Beginning with the first line, transcribe the entries below exactly through the line containing "Screen dimensions: 1247x702", inclusive.

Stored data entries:
-- -- --

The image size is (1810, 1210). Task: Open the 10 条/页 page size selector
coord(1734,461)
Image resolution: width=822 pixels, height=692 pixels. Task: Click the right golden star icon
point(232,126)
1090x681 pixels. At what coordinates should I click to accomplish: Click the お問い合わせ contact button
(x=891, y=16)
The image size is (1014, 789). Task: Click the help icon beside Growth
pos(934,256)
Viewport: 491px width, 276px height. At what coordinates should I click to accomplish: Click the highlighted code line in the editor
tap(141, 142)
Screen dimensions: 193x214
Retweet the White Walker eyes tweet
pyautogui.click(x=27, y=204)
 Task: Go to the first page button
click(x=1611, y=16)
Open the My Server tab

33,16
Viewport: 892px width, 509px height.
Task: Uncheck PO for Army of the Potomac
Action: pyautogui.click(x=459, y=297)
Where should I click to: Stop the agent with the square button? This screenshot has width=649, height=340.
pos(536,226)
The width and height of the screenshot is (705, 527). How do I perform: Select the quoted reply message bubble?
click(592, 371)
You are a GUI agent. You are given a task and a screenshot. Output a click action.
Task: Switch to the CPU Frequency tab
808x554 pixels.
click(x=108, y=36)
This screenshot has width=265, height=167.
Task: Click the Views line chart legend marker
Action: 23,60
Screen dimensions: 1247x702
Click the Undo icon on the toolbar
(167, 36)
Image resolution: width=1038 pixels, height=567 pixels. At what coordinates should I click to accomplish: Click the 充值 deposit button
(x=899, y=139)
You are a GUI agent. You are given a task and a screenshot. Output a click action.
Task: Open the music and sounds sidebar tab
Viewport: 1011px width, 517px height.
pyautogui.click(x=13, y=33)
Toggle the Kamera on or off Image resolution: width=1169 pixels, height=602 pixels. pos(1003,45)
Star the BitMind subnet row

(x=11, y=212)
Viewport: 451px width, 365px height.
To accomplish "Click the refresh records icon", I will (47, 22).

-- -- --

COMPLETED TASK:
The image size is (1810, 1210). Task: Open the 10 条/页 page size selector
coord(1734,461)
Image resolution: width=822 pixels, height=692 pixels. Task: Click the right golden star icon
point(232,126)
1090x681 pixels. At what coordinates should I click to accomplish: Click the お問い合わせ contact button
(x=891, y=16)
The image size is (1014, 789). Task: Click the help icon beside Growth
pos(934,256)
Viewport: 491px width, 276px height. At what coordinates should I click to accomplish: Click the highlighted code line in the editor
tap(141, 142)
Screen dimensions: 193x214
Retweet the White Walker eyes tweet
pyautogui.click(x=27, y=204)
 Task: Go to the first page button
click(x=1611, y=16)
Open the My Server tab

33,16
Viewport: 892px width, 509px height.
Task: Uncheck PO for Army of the Potomac
Action: pyautogui.click(x=459, y=297)
Where should I click to: Stop the agent with the square button? This screenshot has width=649, height=340.
pos(536,226)
The width and height of the screenshot is (705, 527). How do I perform: Select the quoted reply message bubble?
click(592, 371)
You are a GUI agent. You are given a task and a screenshot. Output a click action.
Task: Switch to the CPU Frequency tab
808x554 pixels.
click(x=108, y=36)
This screenshot has width=265, height=167.
Task: Click the Views line chart legend marker
Action: 23,60
Screen dimensions: 1247x702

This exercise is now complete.